When we are selfish, we express gluttony, which is the opposite of temperance. Gluttony is all about self-indulgence.
If you are depriving yourself, how can that be gluttony? That is the trap I fell into. It wasn’t during the diet that I overindulged. It was the thought of going on the diet. It was waiting for the perfect time to start. It was that day or week before the diet that gave me fits.
I knew I was going on a diet, so I ate like I was never going to eat again. I went for the sugar and starchy things I knew I was going to miss during the diet plan. I ate and ate until I was miserable. That is gluttony.
During the diet, all I thought about was food, the food I wasn’t getting to eat. I thought about my stomach all the time. I had no room in my heart for anyone or anything else. I thought about the next meal and what I would and would not eat.

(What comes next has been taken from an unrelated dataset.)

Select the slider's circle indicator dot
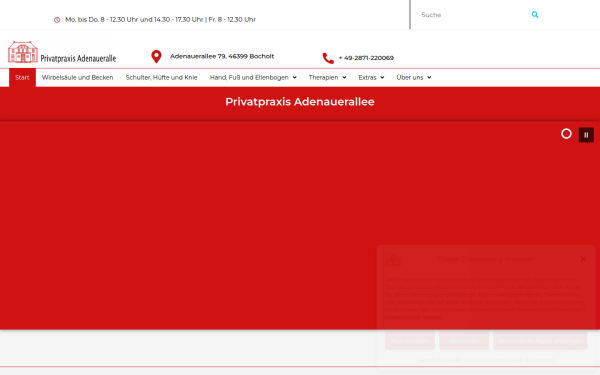Image resolution: width=600 pixels, height=375 pixels. click(x=566, y=134)
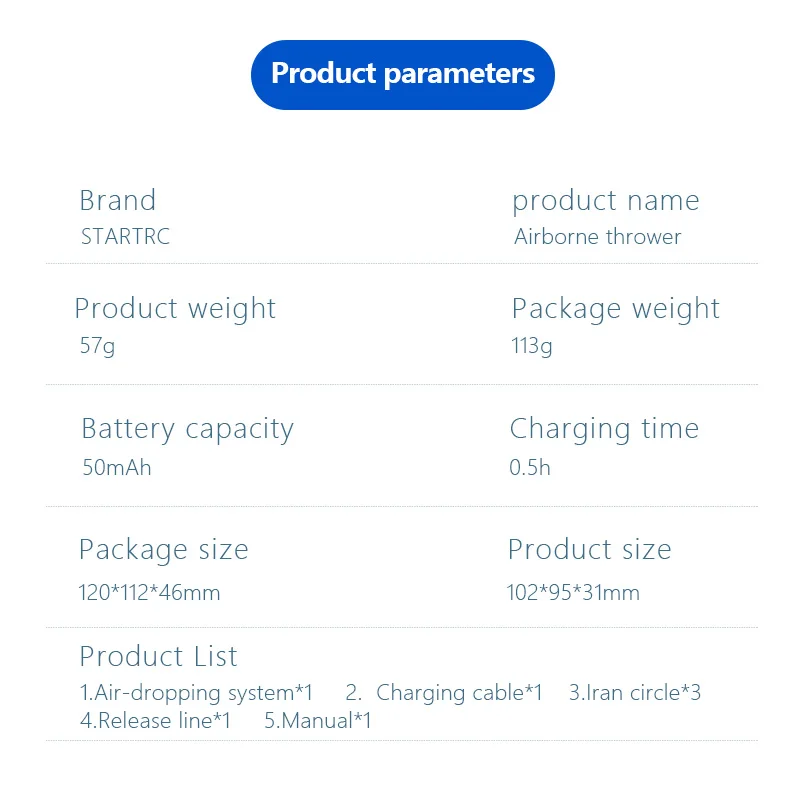Select the Brand heading
Viewport: 800px width, 800px height.
118,200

I counted calories and wrote down the food. I spent more time making plans about what I would eat than I ever did about service to others. That is gluttony. That lifestyle could not be the one the Lord intended for His children.
If I was to design a diet of temperance, it would be something like this: A temperance diet is not about counting calories and depriving yourself of foods you love.
Temperance is recognizing and listening to the messages from your stomach and your heart. Your body knows when you have had enough. Stop when you get the message.
Remember, this is about eating to live, not living to eat. It is coming to the realization that temporal diets don’t work. You may lose the weight, but once you start eating your old way again, your old body will come back.
You are definitely what you eat. Eating patterns must be consistent and reined in with a gentle fist of temperance.
Being more concerned about health than fashion is the key. Thank the Lord that you are a fluffy size 18 and not anorexic. Thank the Lord that your body is healthy and not a skeleton in a hospital bed trying to recuperate. Allow yourself to enjoy the variety in life.
Eat foods the Lord intended as food and stay away from those filled with man-made chemicals and fillers. Take time to ask the Lord how you are doing with the wonderful gift of your body He has given you. He will have something to say if you listen to the still small voice that sounds like your conscience.
In mid-January, when your new-made commitments are hanging in the balance, remember change is a hard taskmaster. You choose the change and make it happen or the changes will be made without your consent. Choose temperance.